# Right of Return



## reislust

Hi,
I am planning on converting to Judaism through the Conservative movement. I was wondering if anyone knows whether or not you have to convert through the Orthodox movement in order to be considered a Jew and be able to live in Israel under the law of return. I am not converting so that I can move to Israel, but I am hoping to study there for my master's degree at an Israeli university, so I may get a job there afterward and may decide to stay in Israel, so I just thought I might be able to get some information about how the system works. If anyone would be able to share some info with me on this topic I'd greatly appreciate it.


----------



## Eng.Khaled

I thought you are talking about the "Right of Return" for the Palestinians, as they are not allowed to go back, while any person converts to Judaism can take their place.


----------



## nauru

^ Ditto.


----------



## gerrit

I think I can handle this question because I would adore relocation to Israel but find myself in a difficult situation doing so because I am not jewish and not willing to convert (which makes it hard to get a job because non-jews need a working permit, which many employers refuse to pay when there's local or jewish candidates available)

There are two things you should consider: the Jewish religious institutions who follow Jewish law, and the State of Israel which in law is secular and does NOT follow Jewish law.

In terms of Jewish law, only converts through orthodox giur (giur = conversion) will be considered Jewish. 

However, the State of Israel accepts converts through other movements (liberal judaism, reform judaism, progressive judaism, ... Any branch although maybe humanistic judaism is an exception, but for sure any other branch is accepted) for making Aliyah.

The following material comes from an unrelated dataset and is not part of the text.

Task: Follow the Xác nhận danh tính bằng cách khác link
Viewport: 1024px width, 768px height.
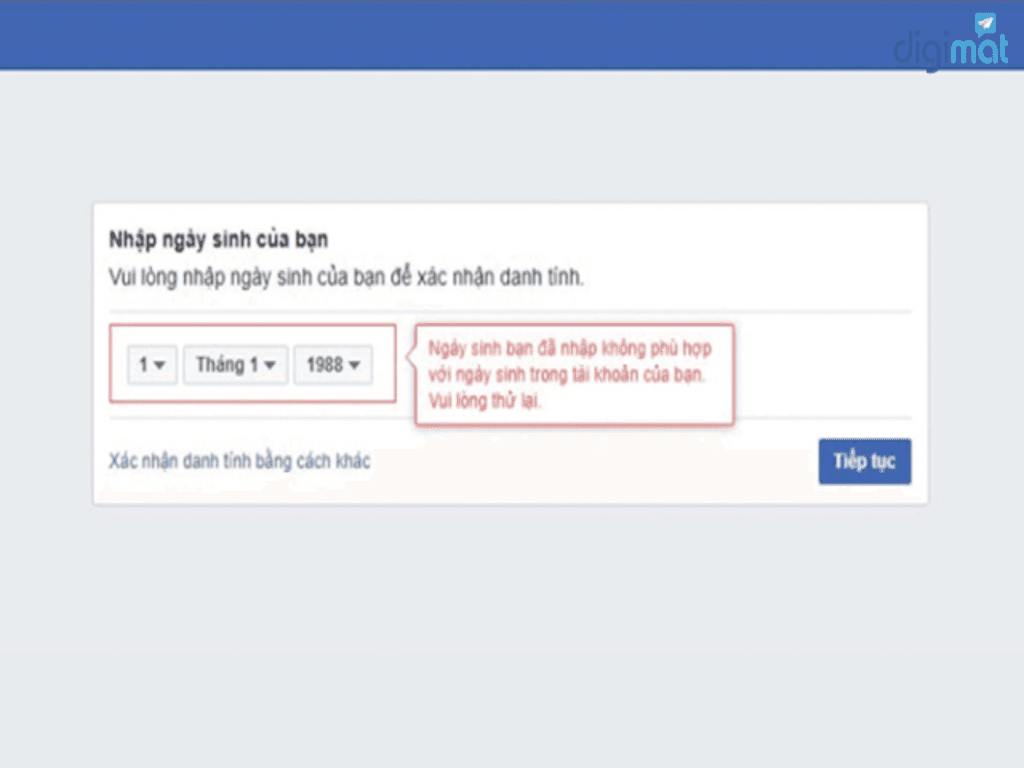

So it is not necessary to convert through orthodox judaism in order to use the Law of Return.

Then where exactly lies the difference? While the State of Israel accepts all converts, regardless of which branch, to use the Law of Return and become Israeli citizens, marriage is still done through the religious institutions and there is no legal marriage, only religious marriage. So when you don't convert through orthodox Judaism, you will not be able to marry inside Israel and need to (like many do already) take a boat or plane abroad (Cyprus is a popular wedding destination for non-orthodox Israelis) to marry. Non-orthodox marriages done abroad are however recognised by the State of Israel, even same-sex marriages. The one difference is that you cannot marry inside of Israel because that is done through the religious institutions who only consider orthodox Judaism to be in rule with Jewish law. The same can cause confusion when death and funerals are concerned: on Jewish cemitaries you can only be buried when you're orthodox ; there are however cemitaries for other branches, and for other religions, and for non-religious. 

So unless you insist on marrying in Israel itself and being buried in a jewish cemitary (which you may want in case your husband/wife is orthodox and you want to be buried in the same place as him/her), there is no need to be converted through orthodox judaism. Only if these items above are of crucial importance to you, it is necessary to convert through orthodox Judaism. To use the Law of Return and become Israeli citizen, reform judaism/liberal judaism/etc are fully accepted by the State of Israel.


----------



## junkymoe

Amazing.

My family owns part of the land on which Ben Gurion Airport is built on; and I am not allowed to return. Yet some person from Canada with zero roots to Palestine can 'return' to the land he has zero roots to.


----------



## gerrit

I assume you are of Palestinian descent? The right of return for Palestinians is a hot topic in Israeli politics indeed and I'm afraid that it will only be orchestrated in a better/more efficient way once the Palestinian State has gained sovereignity (within the borders of 1967, although it will take an electoral defeat to get rid of Netanyahu who clearly thinks Israel is entitled to parts of the lands beyond those borders ... but most Israelis I know dislike Netanyahu very much and I'd not be surprised at all if he won't be re-elected)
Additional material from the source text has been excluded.